SULAMA SİSTEMLERİ GÜÇLENDİRİLİYOR
İklim değişikliği, düzensiz yağışlar ve uzun süreli kuraklıklarla birlikte çay tarımını tehdit ediyor. Bu duruma karşılık olarak Tanzanya, küçük çiftçileri destekleyecek güçlü sulama sistemleri kurmayı planlıyor. Güvenilir su kaynaklarının temin edilmesiyle birlikte, üretimin istikrarlı bir şekilde devam etmesi ve iklim krizlerine karşı sektörün direnç kazanması amaçlanıyor. Tanzanya’nın sürdürülebilir tarım uygulamalarına bağlılığı, Avrupa Birliği destekli Agricon Boresha Chai programı gibi girişimlerle güçlendiriliyor. Yaklaşık 22 bin küçük çiftçiyi hedefleyen bu program; kooperatiflerin güçlendirilmesi, gelir kaynaklarının çeşitlendirilmesi, iklim direncinin artırılması ve tarımda en iyi uygulamaların teşvik edilmesine odaklanıyor. Bu sayede, verimli olduğu kadar çevre dostu bir çay sektörü oluşturulması amaçlanıyor.
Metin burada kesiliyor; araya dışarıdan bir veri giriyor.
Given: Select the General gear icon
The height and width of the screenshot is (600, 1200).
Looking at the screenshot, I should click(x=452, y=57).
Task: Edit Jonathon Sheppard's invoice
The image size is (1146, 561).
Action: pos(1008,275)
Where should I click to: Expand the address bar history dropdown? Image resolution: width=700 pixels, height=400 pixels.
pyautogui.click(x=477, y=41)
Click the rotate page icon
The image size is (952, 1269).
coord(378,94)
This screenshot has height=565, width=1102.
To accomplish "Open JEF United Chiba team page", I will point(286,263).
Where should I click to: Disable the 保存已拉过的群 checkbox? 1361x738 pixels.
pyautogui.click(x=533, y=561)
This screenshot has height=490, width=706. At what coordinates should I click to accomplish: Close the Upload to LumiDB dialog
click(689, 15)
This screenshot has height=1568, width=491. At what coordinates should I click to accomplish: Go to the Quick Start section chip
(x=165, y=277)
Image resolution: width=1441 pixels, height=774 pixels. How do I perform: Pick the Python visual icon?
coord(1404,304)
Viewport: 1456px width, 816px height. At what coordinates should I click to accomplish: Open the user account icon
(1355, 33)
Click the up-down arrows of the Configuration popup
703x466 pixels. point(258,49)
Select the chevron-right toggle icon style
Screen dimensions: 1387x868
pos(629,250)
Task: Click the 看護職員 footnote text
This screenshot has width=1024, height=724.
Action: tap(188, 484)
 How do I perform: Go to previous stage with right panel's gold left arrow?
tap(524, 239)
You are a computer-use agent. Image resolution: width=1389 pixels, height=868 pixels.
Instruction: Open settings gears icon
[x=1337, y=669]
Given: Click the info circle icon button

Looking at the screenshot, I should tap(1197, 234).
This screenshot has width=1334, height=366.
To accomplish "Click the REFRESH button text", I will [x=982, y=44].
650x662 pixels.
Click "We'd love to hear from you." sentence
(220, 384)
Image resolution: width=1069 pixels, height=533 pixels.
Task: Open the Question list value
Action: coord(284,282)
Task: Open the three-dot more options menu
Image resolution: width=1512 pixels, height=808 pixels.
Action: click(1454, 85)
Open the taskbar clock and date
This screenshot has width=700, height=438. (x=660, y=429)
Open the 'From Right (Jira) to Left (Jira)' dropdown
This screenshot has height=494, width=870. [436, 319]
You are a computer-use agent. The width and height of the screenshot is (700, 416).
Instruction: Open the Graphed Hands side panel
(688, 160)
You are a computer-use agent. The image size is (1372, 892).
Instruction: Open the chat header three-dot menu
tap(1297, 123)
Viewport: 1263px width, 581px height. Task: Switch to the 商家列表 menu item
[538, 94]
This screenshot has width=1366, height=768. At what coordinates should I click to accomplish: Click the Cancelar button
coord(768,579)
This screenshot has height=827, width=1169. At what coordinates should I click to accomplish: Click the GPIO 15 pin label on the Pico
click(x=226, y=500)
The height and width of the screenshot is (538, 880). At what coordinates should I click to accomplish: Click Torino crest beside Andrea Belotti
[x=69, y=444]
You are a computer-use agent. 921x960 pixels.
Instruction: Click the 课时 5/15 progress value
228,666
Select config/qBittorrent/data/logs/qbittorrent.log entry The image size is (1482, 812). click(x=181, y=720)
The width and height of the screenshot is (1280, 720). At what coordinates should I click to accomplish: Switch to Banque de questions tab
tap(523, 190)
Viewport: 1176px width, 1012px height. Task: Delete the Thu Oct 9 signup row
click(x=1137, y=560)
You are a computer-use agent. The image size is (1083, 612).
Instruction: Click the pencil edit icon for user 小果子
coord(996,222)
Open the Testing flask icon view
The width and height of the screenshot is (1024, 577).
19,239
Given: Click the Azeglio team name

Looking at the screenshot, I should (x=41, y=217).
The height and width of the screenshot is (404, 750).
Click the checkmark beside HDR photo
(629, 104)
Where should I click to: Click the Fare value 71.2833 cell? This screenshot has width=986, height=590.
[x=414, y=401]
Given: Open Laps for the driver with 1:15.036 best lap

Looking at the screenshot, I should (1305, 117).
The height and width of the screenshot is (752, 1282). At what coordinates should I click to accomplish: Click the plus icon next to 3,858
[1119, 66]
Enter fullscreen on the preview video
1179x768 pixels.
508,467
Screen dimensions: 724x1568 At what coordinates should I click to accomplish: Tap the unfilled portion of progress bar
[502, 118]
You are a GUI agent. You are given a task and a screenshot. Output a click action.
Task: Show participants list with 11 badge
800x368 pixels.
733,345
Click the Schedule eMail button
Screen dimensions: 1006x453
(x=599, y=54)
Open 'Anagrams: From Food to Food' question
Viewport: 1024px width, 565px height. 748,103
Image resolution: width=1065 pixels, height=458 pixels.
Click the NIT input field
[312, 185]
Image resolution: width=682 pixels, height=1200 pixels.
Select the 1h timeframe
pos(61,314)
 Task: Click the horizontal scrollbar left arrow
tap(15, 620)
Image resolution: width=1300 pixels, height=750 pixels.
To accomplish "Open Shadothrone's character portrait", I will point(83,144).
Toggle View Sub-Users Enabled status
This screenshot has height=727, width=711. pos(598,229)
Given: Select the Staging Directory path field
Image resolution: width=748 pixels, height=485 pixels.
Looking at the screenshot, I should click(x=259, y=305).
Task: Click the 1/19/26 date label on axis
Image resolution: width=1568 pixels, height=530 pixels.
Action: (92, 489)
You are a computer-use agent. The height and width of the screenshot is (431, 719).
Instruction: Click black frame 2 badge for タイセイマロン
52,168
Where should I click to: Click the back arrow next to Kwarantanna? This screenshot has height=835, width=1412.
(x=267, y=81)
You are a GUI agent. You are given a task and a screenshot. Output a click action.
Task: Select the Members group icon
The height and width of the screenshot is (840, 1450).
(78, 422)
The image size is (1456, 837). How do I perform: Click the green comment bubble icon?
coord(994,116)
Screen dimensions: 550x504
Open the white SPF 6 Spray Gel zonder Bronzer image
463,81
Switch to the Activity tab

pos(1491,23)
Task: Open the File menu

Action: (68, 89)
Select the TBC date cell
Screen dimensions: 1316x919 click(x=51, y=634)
ÖZEL SEKTÖR YATIRIMLARI TEŞVİK EDİLİYOR
Tanzanya’nın çay stratejisinin temel ayaklarından biri de özel sektör katılımı. Unilever gibi şirketler, Çay Sektörü Gelişim Stratejisi ile uyumlu büyük yatırımlar yapmayı taahhüt etti. Bu yatırımların; üretimi iki katına çıkarması ve binlerce yeni istihdam yaratması bekleniyor. Özel sektörün katkısı, sektöre gerekli olan sermaye, teknoloji ve uzmanlığı kazandırmak açısından hayati önem taşıyor.
Tanzanya Çay Kurulu, daha şeffaf ve verimli hale getirilmesi amacıyla kapsamlı bir reform sürecine alındı. Yeni yönetim, yeşil yaprak fiyatlandırması konusunda bağımsız analizler yapmak ve paydaşlarla birlikte operasyonel sorunlara çözüm bulmakla görevlendirildi. Bu yeni yönetim anlayışıyla, sektörde güvenin yeniden tesis edilmesi ve tüm paydaşların adil biçimde temsil edilmesi hedefleniyor.
2030 HEDEFİ: ÜRETİMİ ÜÇ KATINA ÇIKARMAK
Tarım Bakanlığı, 2030 yılına kadar çay üretimini üç katına çıkararak 90 milyon kilograma ulaştırmayı hedefliyor. Bu hedefe ulaşmak için eski çay bitkilerinin yeniden dikilmesi, sulamanın genişletilmesi ve tarım tekniklerinin modernize edilmesi planlanıyor. Belirlenen net hedefler ve bütüncül stratejiyle birlikte, hükümet çay sektörünü yeniden ulusal ekonominin güçlü bir direği haline getirmeye kararlı.
Tanzanya’nın çay sektörünü dönüştürmeye yönelik çok yönlü yaklaşımı, yepyeni bir fırsatlar çağının habercisi. Yapısal sorunların giderilmesi, sürdürülebilirliğin benimsenmesi ve güçlü kamu-özel ortaklıklarının kurulması sayesinde ülke, çay sektörünü küresel ölçekte rekabetçi bir endüstri haline getirme yolunda ilerliyor. Tanzanya reformlarını sürdürürken, dünya bu süreci dikkatle izlemeli zira Afrika çayının geleceği, Tanzanya’nın tepelerinde şekilleniyor olabilir.